## [About this task]
Give again, word for word, every line below from the one that has "Instruction: Click the Products" through the one that has "Task: Click the chevron arrow in All statuses", both included, and no others.

[Stored records]
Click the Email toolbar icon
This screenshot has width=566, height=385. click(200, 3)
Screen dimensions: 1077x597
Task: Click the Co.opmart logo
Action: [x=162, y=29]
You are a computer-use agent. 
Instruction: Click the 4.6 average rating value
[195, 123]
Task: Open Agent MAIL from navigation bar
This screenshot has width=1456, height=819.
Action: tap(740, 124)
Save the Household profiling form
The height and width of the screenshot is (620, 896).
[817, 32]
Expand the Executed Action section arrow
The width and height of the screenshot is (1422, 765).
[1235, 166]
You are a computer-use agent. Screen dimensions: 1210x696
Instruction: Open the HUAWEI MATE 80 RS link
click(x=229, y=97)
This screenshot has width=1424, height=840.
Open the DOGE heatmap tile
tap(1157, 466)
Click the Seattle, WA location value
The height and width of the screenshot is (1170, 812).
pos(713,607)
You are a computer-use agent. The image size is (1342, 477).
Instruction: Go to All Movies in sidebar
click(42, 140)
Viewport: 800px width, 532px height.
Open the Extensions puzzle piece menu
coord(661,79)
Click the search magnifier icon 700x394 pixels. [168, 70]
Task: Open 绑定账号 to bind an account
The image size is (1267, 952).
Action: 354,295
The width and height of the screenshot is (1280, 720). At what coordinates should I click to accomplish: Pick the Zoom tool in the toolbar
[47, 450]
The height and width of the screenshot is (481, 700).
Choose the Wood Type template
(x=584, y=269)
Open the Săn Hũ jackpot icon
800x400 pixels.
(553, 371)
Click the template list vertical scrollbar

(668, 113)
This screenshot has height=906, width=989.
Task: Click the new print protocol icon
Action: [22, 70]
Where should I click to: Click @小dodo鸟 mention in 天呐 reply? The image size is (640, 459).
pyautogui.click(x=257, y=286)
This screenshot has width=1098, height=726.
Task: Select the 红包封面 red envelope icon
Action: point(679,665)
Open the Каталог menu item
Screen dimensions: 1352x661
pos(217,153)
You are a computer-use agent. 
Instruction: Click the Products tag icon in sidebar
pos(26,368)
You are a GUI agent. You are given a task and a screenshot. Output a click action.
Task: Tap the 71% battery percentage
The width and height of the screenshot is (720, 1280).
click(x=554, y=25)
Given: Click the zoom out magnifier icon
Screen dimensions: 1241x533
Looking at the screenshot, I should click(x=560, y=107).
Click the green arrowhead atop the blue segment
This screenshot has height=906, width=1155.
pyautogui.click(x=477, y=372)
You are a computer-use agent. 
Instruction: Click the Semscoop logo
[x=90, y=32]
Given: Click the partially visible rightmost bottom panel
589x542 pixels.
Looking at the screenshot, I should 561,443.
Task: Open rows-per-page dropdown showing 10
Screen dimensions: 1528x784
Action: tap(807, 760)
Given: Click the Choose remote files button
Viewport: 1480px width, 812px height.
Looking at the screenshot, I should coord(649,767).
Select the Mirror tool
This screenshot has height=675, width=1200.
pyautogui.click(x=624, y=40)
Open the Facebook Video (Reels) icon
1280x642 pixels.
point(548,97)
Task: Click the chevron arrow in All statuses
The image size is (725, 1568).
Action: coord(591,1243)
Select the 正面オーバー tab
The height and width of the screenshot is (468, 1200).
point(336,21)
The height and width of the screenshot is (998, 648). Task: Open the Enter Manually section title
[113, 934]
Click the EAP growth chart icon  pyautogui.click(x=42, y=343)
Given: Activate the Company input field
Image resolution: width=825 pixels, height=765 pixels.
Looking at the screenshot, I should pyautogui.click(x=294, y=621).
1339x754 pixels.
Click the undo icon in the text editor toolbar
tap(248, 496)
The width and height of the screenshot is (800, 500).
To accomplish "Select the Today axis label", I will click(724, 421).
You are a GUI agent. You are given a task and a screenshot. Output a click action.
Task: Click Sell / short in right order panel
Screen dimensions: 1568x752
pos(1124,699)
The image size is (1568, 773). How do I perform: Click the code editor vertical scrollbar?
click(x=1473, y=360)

## [Solution to the exercise]
Instruction: Click the Products tag icon in sidebar
pos(26,368)
You are a GUI agent. You are given a task and a screenshot. Output a click action.
Task: Tap the 71% battery percentage
The width and height of the screenshot is (720, 1280).
click(x=554, y=25)
Given: Click the zoom out magnifier icon
Screen dimensions: 1241x533
Looking at the screenshot, I should click(x=560, y=107).
Click the green arrowhead atop the blue segment
This screenshot has height=906, width=1155.
pyautogui.click(x=477, y=372)
You are a computer-use agent. 
Instruction: Click the Semscoop logo
[x=90, y=32]
Given: Click the partially visible rightmost bottom panel
589x542 pixels.
Looking at the screenshot, I should 561,443.
Task: Open rows-per-page dropdown showing 10
Screen dimensions: 1528x784
Action: tap(807, 760)
Given: Click the Choose remote files button
Viewport: 1480px width, 812px height.
Looking at the screenshot, I should coord(649,767).
Select the Mirror tool
This screenshot has height=675, width=1200.
pyautogui.click(x=624, y=40)
Open the Facebook Video (Reels) icon
1280x642 pixels.
point(548,97)
Task: Click the chevron arrow in All statuses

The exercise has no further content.